Em relacionamento (muito) sério com lideranças inclusivas
Senta aqui, precisamos conversar. O primeiro passo para quebrarmos o gelo é você imaginar, por exemplo, o último Dia das Mães. Nessa prática corporativa, de criar momentos especiais para valorizar as pessoas colaboradoras, para quais mães as ações foram direcionadas? Frequentemente, as iniciativas empresariais criam padrões normativos, com famílias de “comercial de margarina” com uma mulher, um homem, seus filhos… São mais de 11 milhões de mães solo no Brasil, um número que cresceu 17,8% na última década (Ibre-FGV, 2023). Essa representação não corresponde à realidade.
Esse é só um exemplo de muitos em que o mundo do trabalho perpetua relações “jurássicas” e que podem afastar os profissionais de se sentirem reconhecidos e pertencentes. Isso num mundo em que pesquisas já mostram como equipes mais inclusivas "tomam melhores decisões de negócios em até 87% das vezes e fazem isso duas vezes mais rápido, em metade do número de reuniões" (Forbes). E se você ainda tem dúvidas sobre valorizar essa pluralidade, que tal esse estudo do Glassdoor que relata que 76% dos profissionais e candidatos dizem que a diversidade é “um fator importante na avaliação de empresas e ofertas de emprego”?
O compromisso precisa ser verdadeiro. Não cabe apenas no discurso mais. Isso porque as gerações mais jovens, como Z e Alpha, são “mais abertas à diversidade e têm uma mentalidade mais inclusiva em relação a diferentes culturas, identidades de gênero e orientações sexuais; a preocupação com o meio ambiente e a sustentabilidade também é uma característica marcante” (SamyRoad). É nesse lugar que a interseccionalidade precisa ser um fator presente nas discussões e nas estratégias de negócios, ou seja, fazer parte da conversa com as lideranças.
Como fazer isso?
O primeiro passo é reconhecer a pluralidade de pessoas em seus traços e perfis mais variados. Dessa forma, não caia na armadilha de agrupar todo mundo em grupos homogêneos. Vá no sentido contrário, estimulando uma cultura inclusiva e interseccional para uma maior colaboração e aprendizagem. Todo mundo ganha.
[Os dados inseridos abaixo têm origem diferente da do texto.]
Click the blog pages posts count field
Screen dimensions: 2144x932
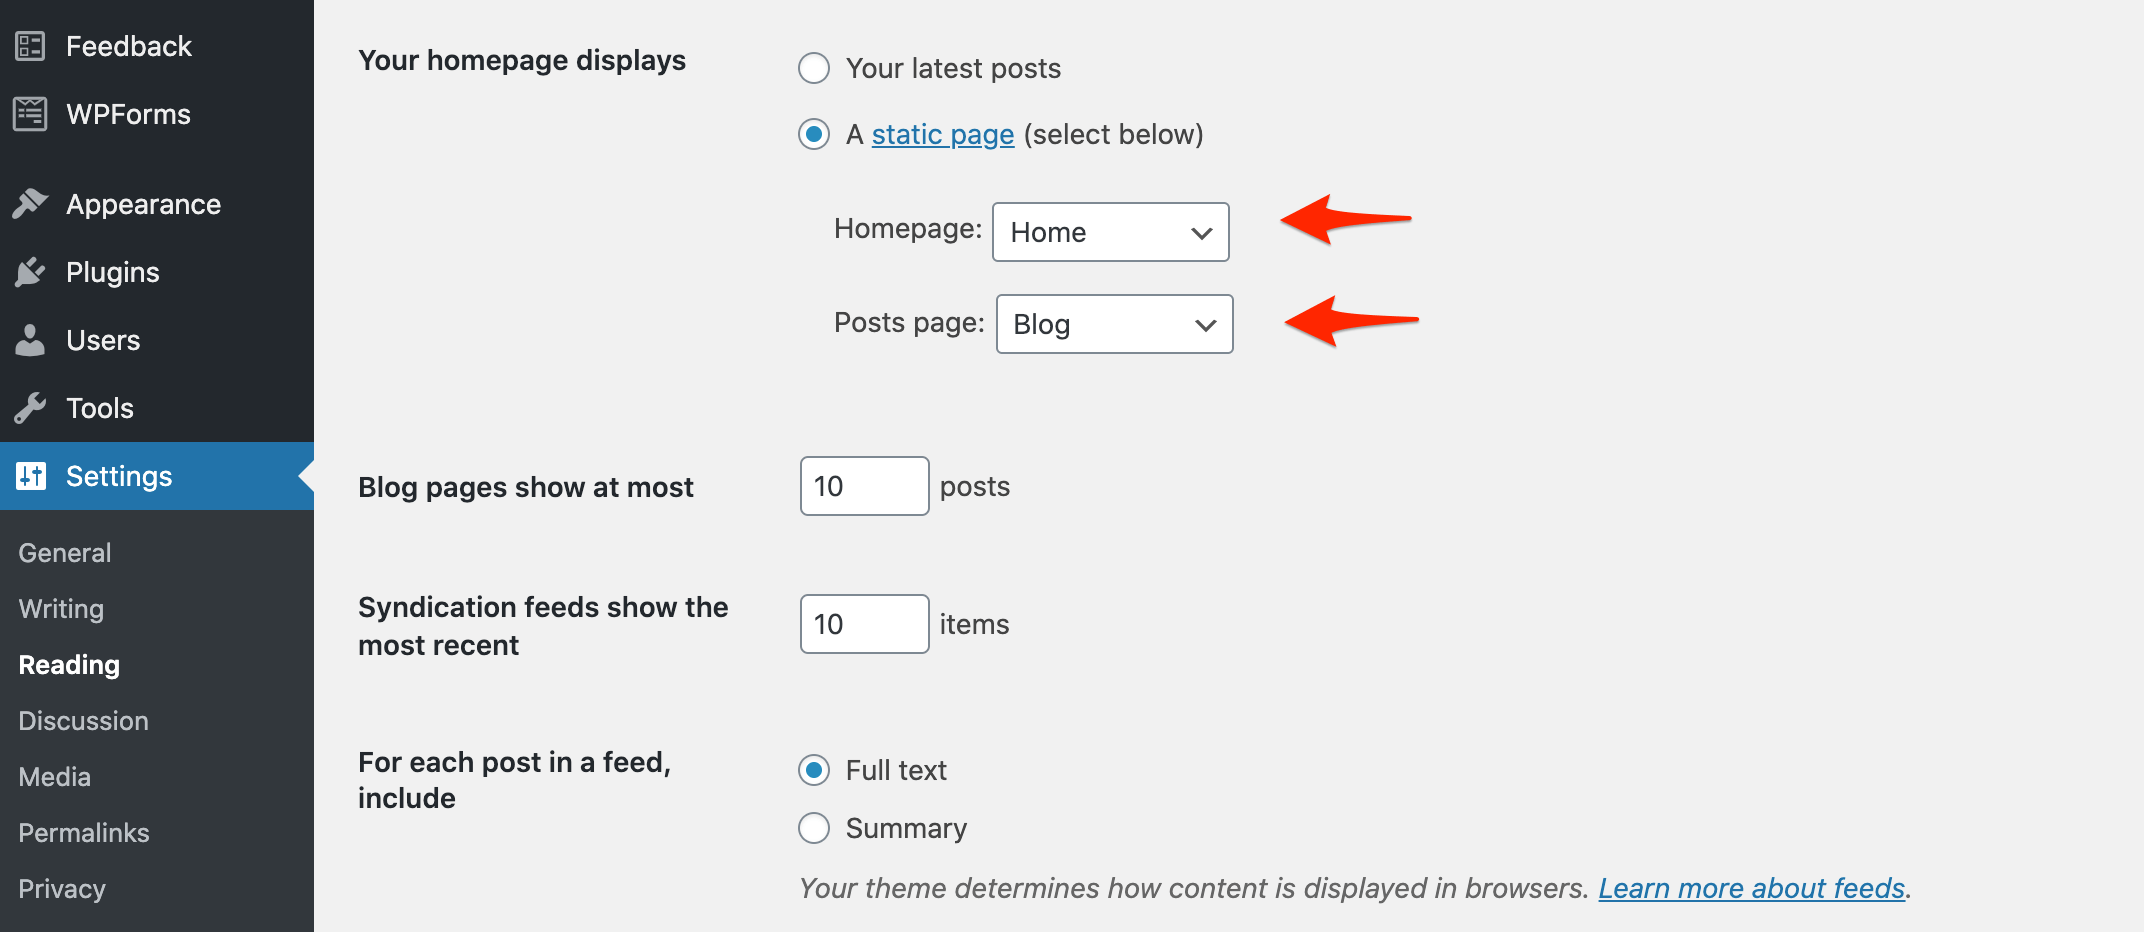coord(864,486)
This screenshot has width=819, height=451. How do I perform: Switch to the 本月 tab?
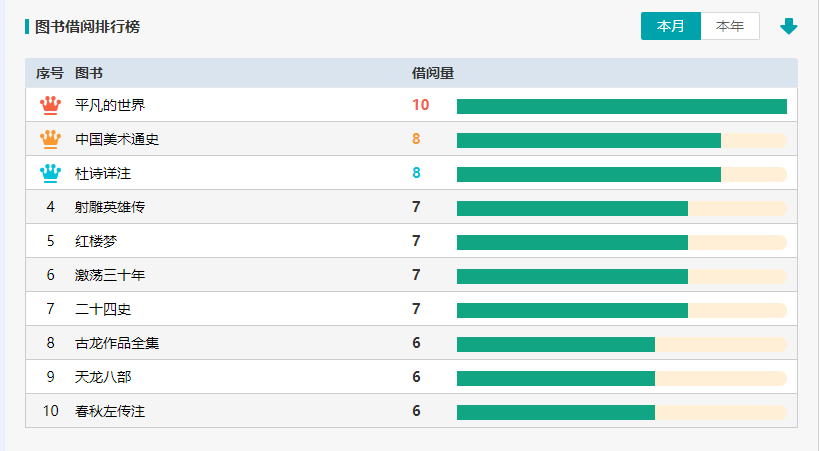pos(671,26)
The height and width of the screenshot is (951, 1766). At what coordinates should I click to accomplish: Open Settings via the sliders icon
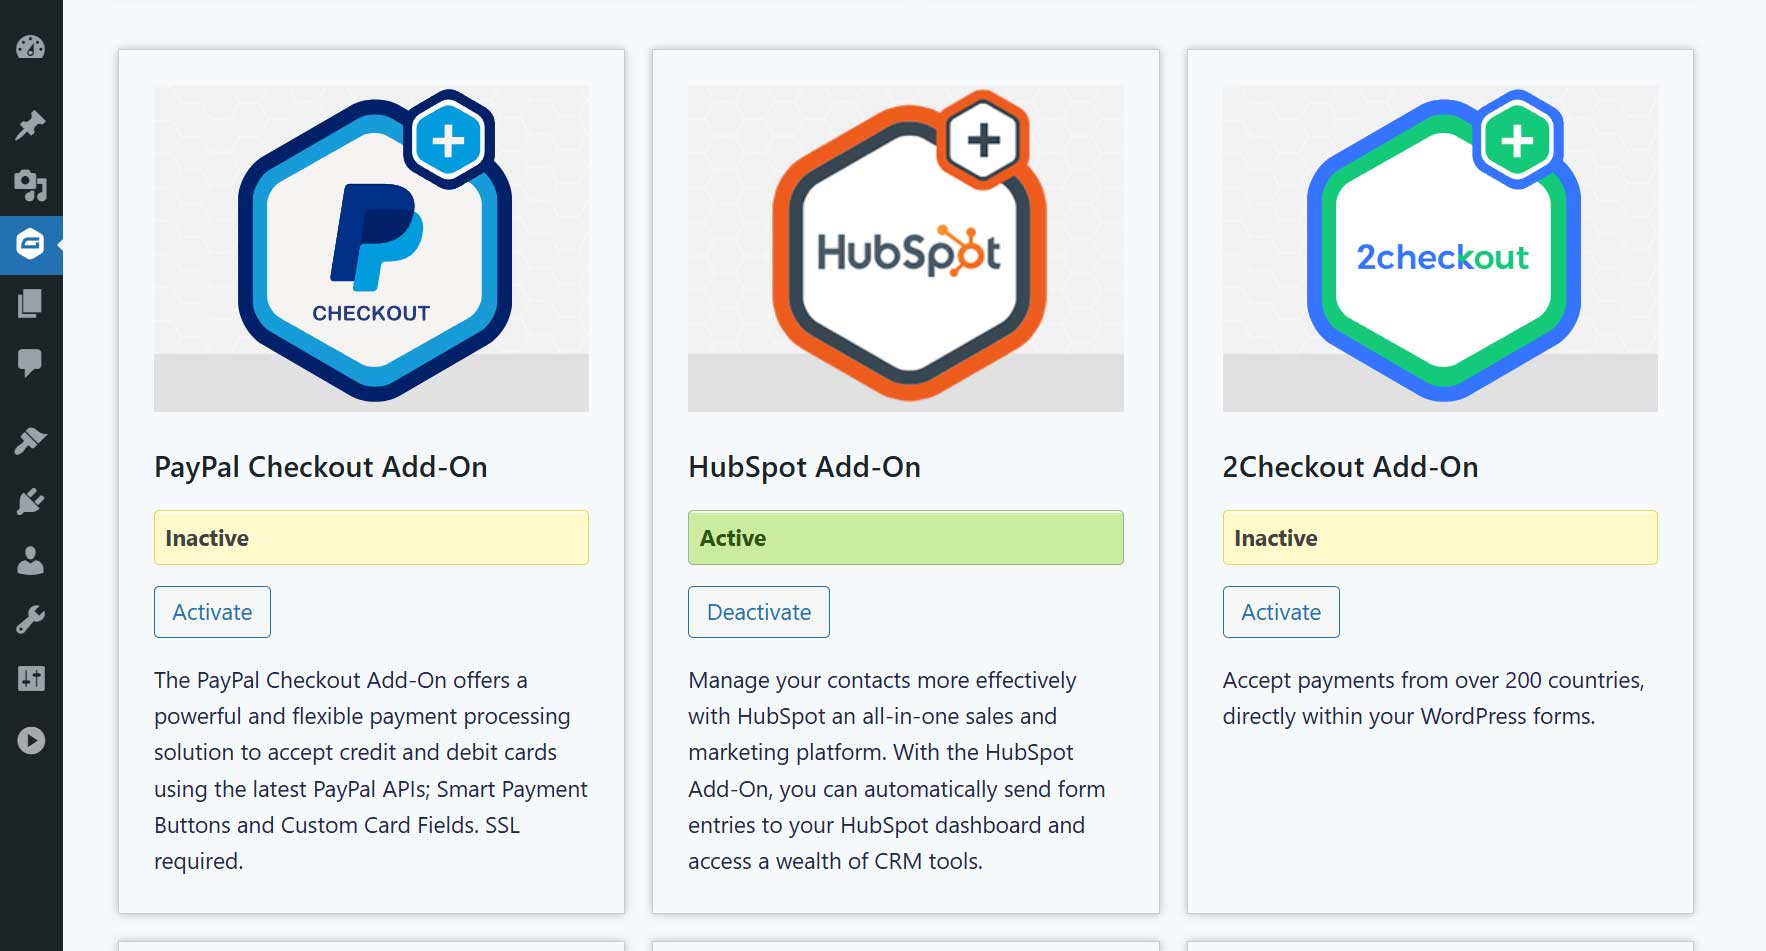click(x=31, y=679)
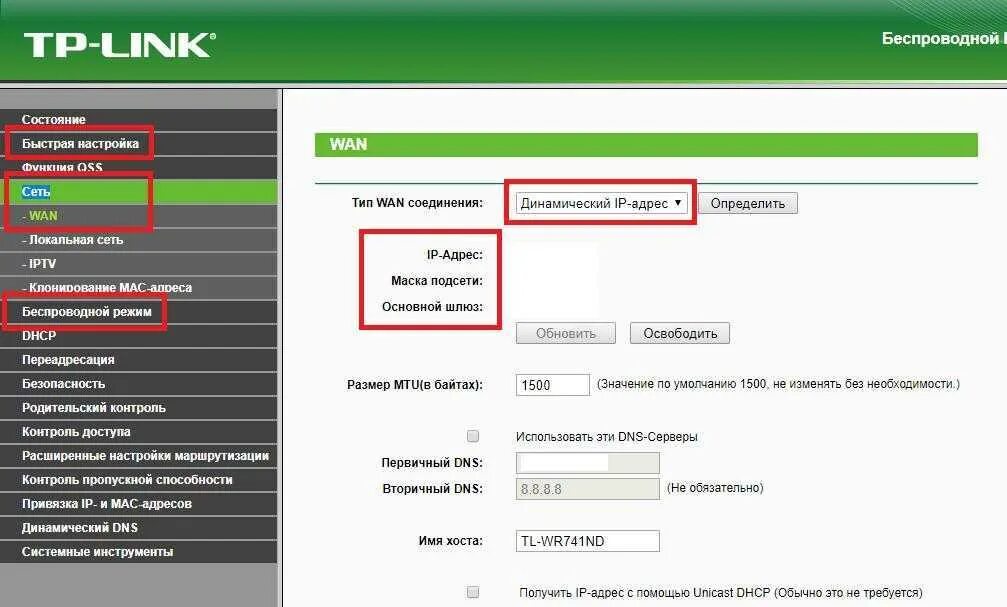Open the IPTV configuration page
The height and width of the screenshot is (607, 1007).
tap(40, 263)
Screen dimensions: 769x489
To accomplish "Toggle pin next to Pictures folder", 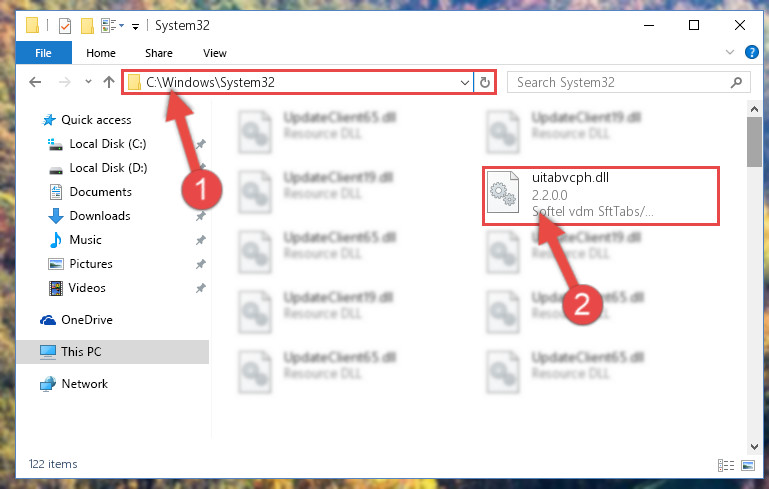I will click(x=201, y=264).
Há grupos de conversa na empresa? Grupos de Afinidade? Provoque a participação de pessoas diversas e encontros que permitam troca de experiências em múltiplas perspectivas, como, por exemplo, Gênero x Raça, LGBTQIAPN+ x PCD, entre outros. Essas iniciativas vão permitir criar um senso de pertencimento e de que todo mundo pode ser ouvido. O importante é que as demandas sejam endereçadas, fomentando estratégias com um calendário de ações, compromissos internos para melhoria do ambiente da empresa, tudo que for necessário para incluir e gerar mais inovação.
Outros exemplos são shortlists de Recrutamento. A empresa pode criar meios para capacitar os times e as lideranças para avaliar a interseccionalidade dentro do viés de pessoas diversas, assim como também mexer no quadro de gerentes, dando oportunidades para identidades sub-representadas com planos de carreira e desenvolvimento a longo prazo. Ter representatividade nesses espaços contribui para que mais pessoas possam alcançar novos patamares.
Por fim, ouça e pratique a inclusão com empatia. Ninguém começa esse processo sabendo de tudo e talvez seja impossível conhecer toda a diversidade do mundo. Estar aberto e ser intencional em transformar a escuta em ação é o que, verdadeiramente, move mudanças.